# Can you help?



## Mhermsen21 (Jun 6, 2012)

I'm going to be receiving an order in the next few weeks for roughly 50+ shirts, 25-sweatpants, 25 shorts and need to get this filled. It will like be a 2 color logo with a quote on the back (shirts) and then 1 color logo on the shorts/sweatpants. The pants/shorts would all be black, and shirts gold. I can order all apparel and have it shipped if that helps. If you could get me a quoted price for these items, I would greatly appreciate it! You can also email me if you would like (preferred). I can also send you the image if you would like.
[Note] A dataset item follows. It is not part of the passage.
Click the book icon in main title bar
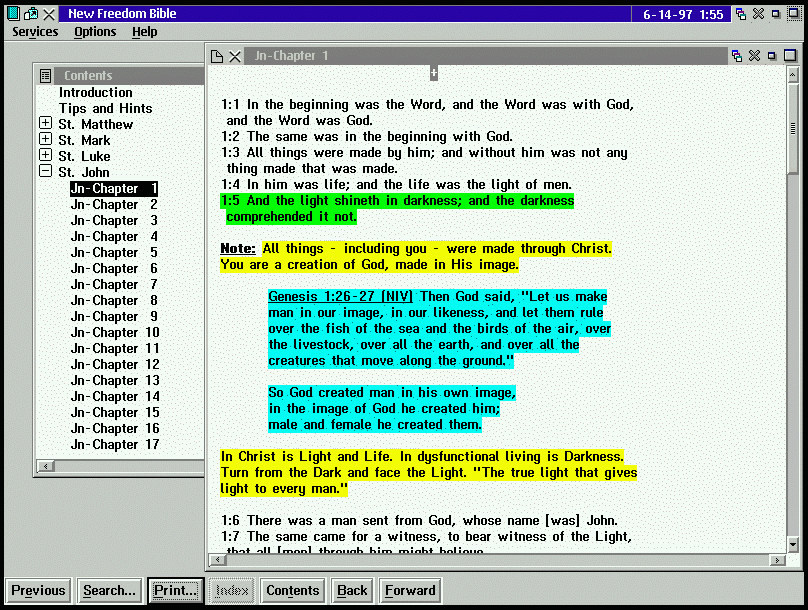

Thanks, in advance!

[email protected]


----------



## ModernDP (Sep 30, 2013)

U can PM us ur details...


----------



## Mhermsen21 (Jun 6, 2012)

What more details do you need me to send?


----------



## ModernDP (Sep 30, 2013)

U can email us ur logo and type of appreals u are looking for and we will quote u with a price... btw u wan us to ship to...?


----------



## Mhermsen21 (Jun 6, 2012)

Sure. I will get you the vectors tomorrow. Shipping would be a plus unless you are located in eastern Iowa. Thanks


----------



## Mhermsen21 (Jun 6, 2012)

Looks like your fairly new to this forum. Do you have a website and an email address? Possible some work to show? Thanks!


----------



## Topdigitizing (Sep 12, 2012)

You just want to creat the logo only?


----------



## ModernDP (Sep 30, 2013)

U can find us on Facebook (Modern Design and Print) 
Email: [email protected]


----------



## Mhermsen21 (Jun 6, 2012)

I have the drawings complete..I just need a screen printer to give me prices. Otherwise I can do them in vinyl.


----------



## ModernDP (Sep 30, 2013)

Oh sorry we dun do screen print only heat press...


----------



## Mhermsen21 (Jun 6, 2012)

No thanks..I can handle that..thanks anyways


----------



## calhtech (Feb 4, 2012)

Mhermsen21 said:


> No thanks..I can handle that..thanks anyways


Have you considered getting screen printed transfers made. 50 pieces is not gonna get a big price break from a screen printer. I do this quite frequently. I do my own 1-color transfers but when I need 2+ colors I email my art to SeayGraphics or Versatranz. Very reliable and prompt. If you have your own heat press, that is what I'd do. You have a 11x14 sheet to work with at Seay and 13x19 at Versatranz. They don't chrg any additional for ganging (putting several pieces of art on one page). This is just a thought.


----------



## Mhermsen21 (Jun 6, 2012)

I do have a great press and do my own vinyl..I'm not familiar with screen printed transfers. Can you enlighten me?


----------



## wonderchic (Aug 29, 2012)

Mhermsen21 said:


> I do have a great press and do my own vinyl..I'm not familiar with screen printed transfers. Can you enlighten me?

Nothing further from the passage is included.